_PROBLEM TO WORK ON_
Beginning with the line containing "The image size is (976, 460).", write out each line exactly through the end of the listing, and skip all pictures.

_INPUT DATA_
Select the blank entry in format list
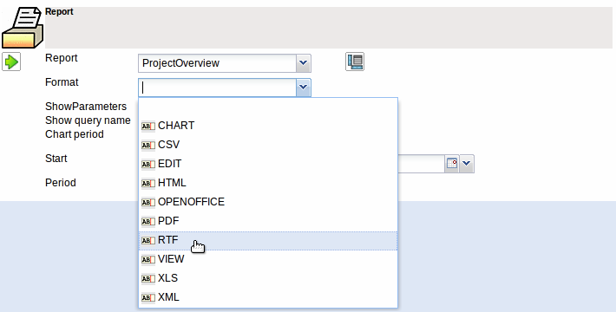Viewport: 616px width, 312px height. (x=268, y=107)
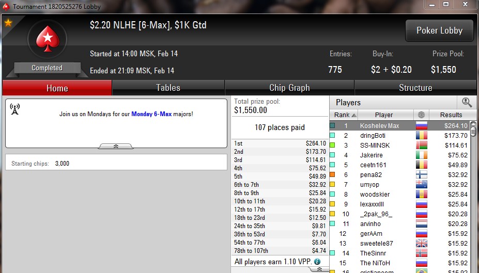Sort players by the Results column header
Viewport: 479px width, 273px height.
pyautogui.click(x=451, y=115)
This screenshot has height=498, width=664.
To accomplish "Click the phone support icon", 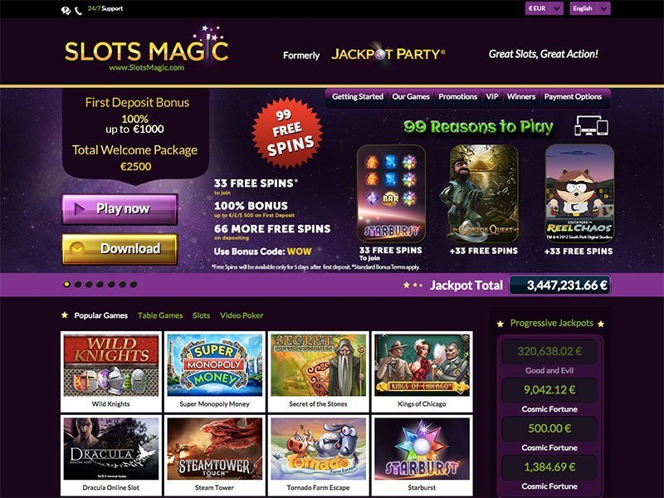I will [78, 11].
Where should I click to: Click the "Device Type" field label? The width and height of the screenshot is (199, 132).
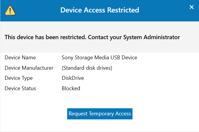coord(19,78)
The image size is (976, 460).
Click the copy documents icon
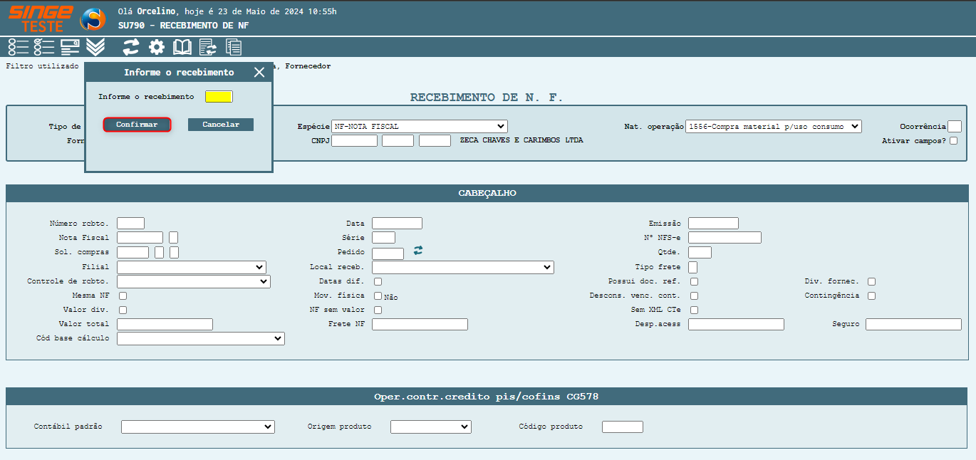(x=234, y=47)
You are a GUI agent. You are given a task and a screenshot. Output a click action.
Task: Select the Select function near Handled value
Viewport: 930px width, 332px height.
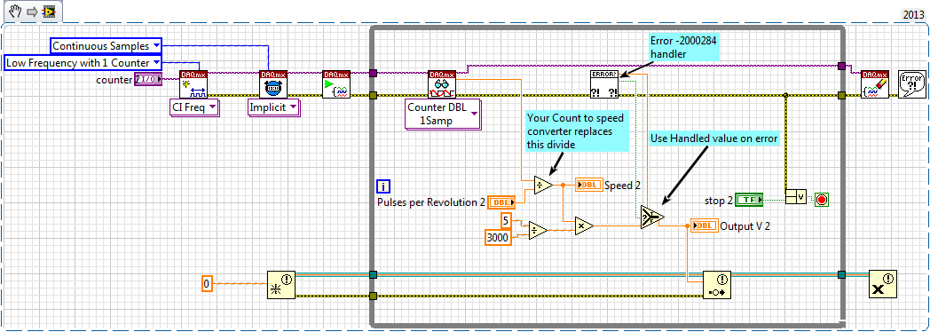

_YOUR SOLUTION_
The image size is (976, 460).
Click the copy documents icon
(x=234, y=47)
You are a GUI agent. You are given a task and a screenshot. Output a click action.
Task: Select the Select function near Handled value
Viewport: 930px width, 332px height.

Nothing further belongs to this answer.